Methods for Summarizing the Risk Associations of Quantitative Variables in Epidemiologic Studies in a Consistent Form

Geneviève Chêne1,2,2, and Simon G. Thompson1

1Medical Statistics Unit, London School of Hygiene and Tropical Medicine Keppel Street, London, United Kingdom
2INSERM Unit 330, University of Bordeaux 2 Bordeaux cedex, France

Reprint requests to Geneviève Chêne, INSERM Unit 330, 146 rue Léo-Saignat, 33076 Bordeaux cedex, France.

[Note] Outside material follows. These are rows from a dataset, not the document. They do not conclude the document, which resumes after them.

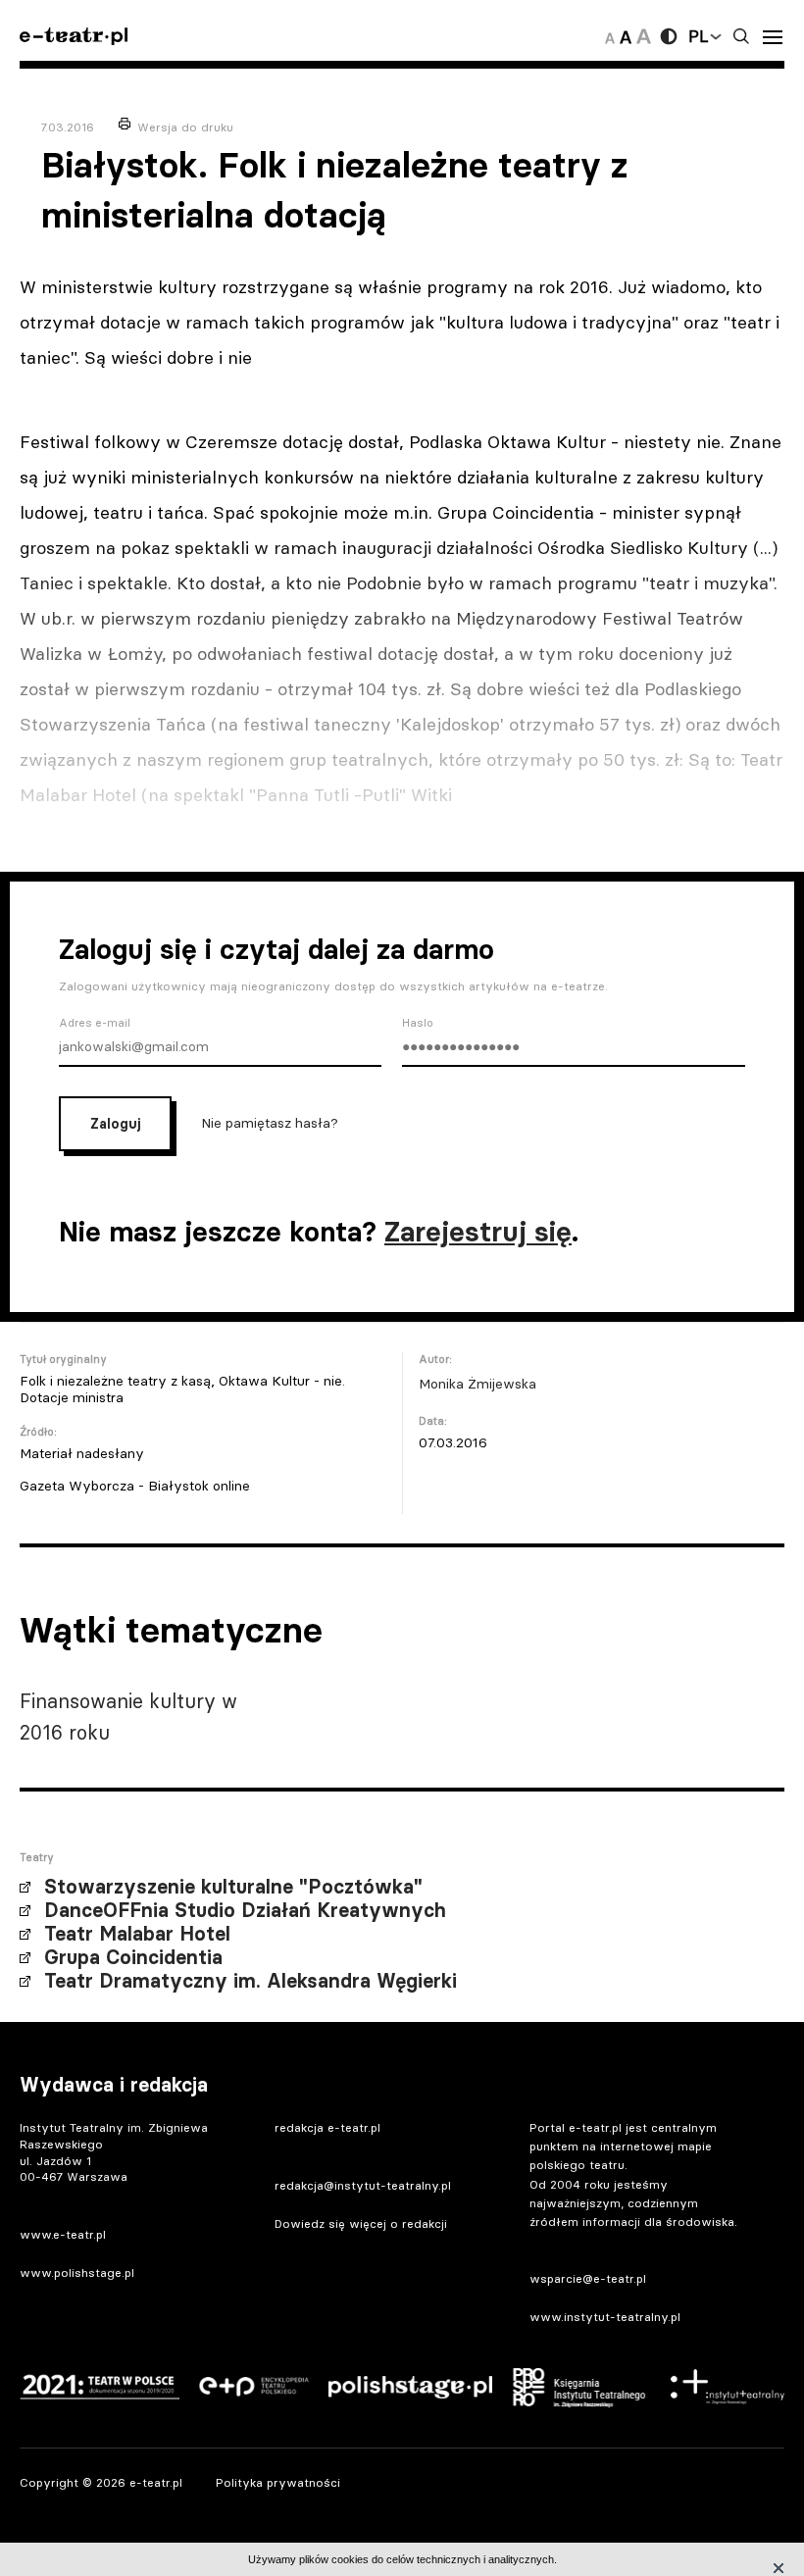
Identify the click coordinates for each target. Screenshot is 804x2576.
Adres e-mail (94, 1023)
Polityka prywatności (278, 2482)
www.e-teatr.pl (63, 2234)
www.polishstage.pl (77, 2272)
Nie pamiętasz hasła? (269, 1122)
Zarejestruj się (478, 1231)
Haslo (417, 1023)
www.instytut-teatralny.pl (604, 2316)
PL (698, 36)
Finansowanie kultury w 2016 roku (128, 1716)
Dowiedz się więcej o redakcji (361, 2223)
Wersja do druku (185, 127)
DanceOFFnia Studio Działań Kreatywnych (245, 1910)
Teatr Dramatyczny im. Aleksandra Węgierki (250, 1981)
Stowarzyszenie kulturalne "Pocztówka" (233, 1886)
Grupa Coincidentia (133, 1957)
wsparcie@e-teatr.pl (587, 2278)
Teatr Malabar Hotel (137, 1933)
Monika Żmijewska (477, 1383)
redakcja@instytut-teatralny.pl (363, 2185)
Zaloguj (115, 1124)
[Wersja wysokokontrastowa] (668, 36)
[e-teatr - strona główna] (73, 36)
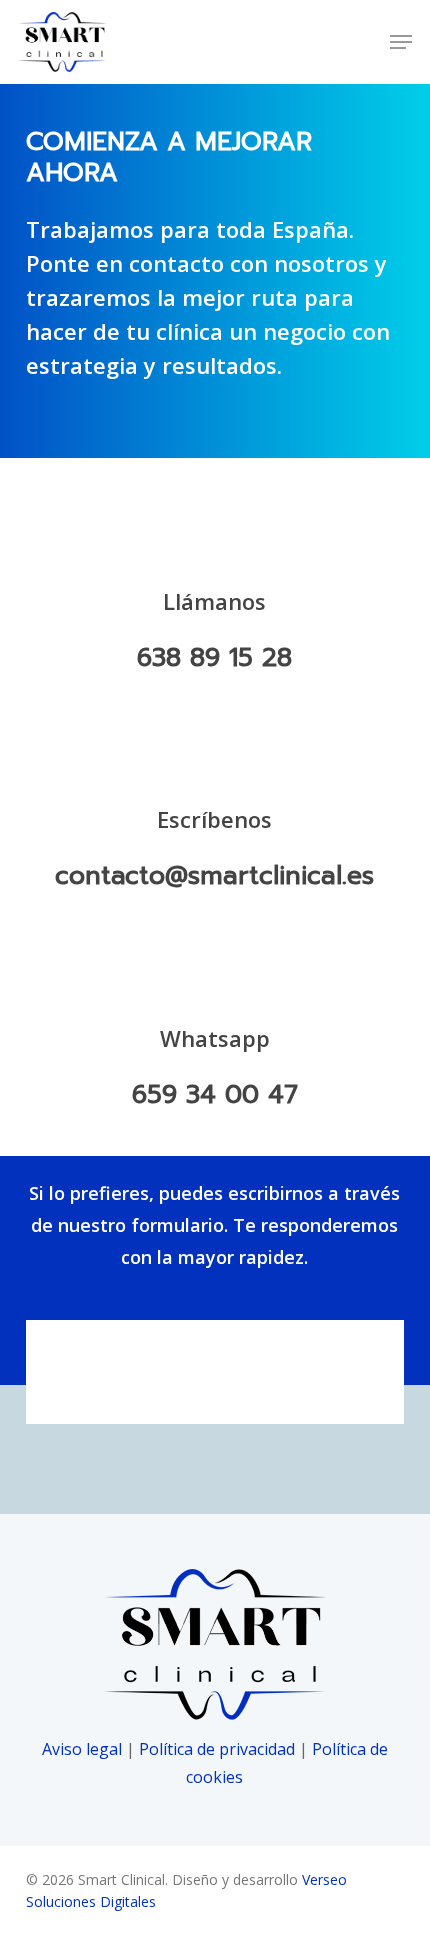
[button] (401, 42)
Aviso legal (82, 1749)
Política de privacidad (217, 1749)
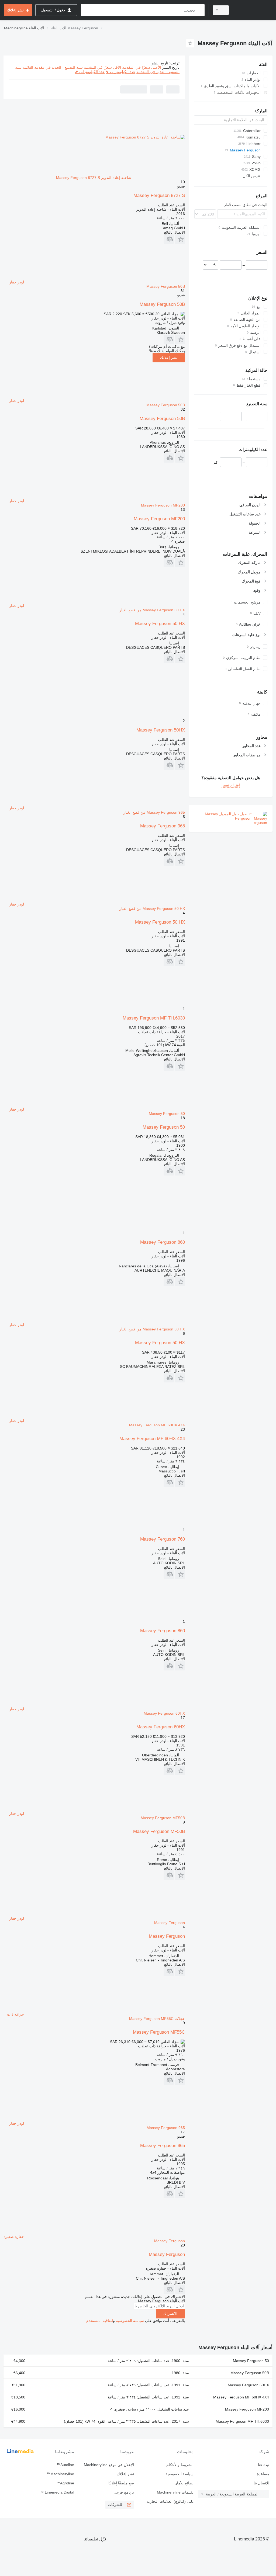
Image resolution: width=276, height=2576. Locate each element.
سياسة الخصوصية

A major problem in reviewing the published results of different epidemiologic studies of the relation between a quantitative variable and the risk of disease is that the results are presented in many different ways. The purpose of this paper is to exemplify methods by which results expressed either as risks (or rates) according to quantile groups of the quantitative variable or as results derived from a logistic regression analysis can be reexpressed in a uniform manner, as a mean difference in the quantitative variable between the cases of disease and the other subjects in the study. An important assumption of the methods is that the quantitative variable has an approximately normal distribution, and a way of investigating the appropriateness of this assumption is given. The methods can be applied to both prospective and case-control studies and are exemplified by a number of studies of serum albumin concentrations and mortality. In some applications, these methods can be used as a precursor to formal meta-analysis, for example, when differential control of potential confounding factors is not a problem. At the least, the methods can be useful either in quantitatively reviewing published studies before undertaking new research or in putting the results of a new study into the context of previously published ones. Am J Epidemiol 1996; 144: 610–21.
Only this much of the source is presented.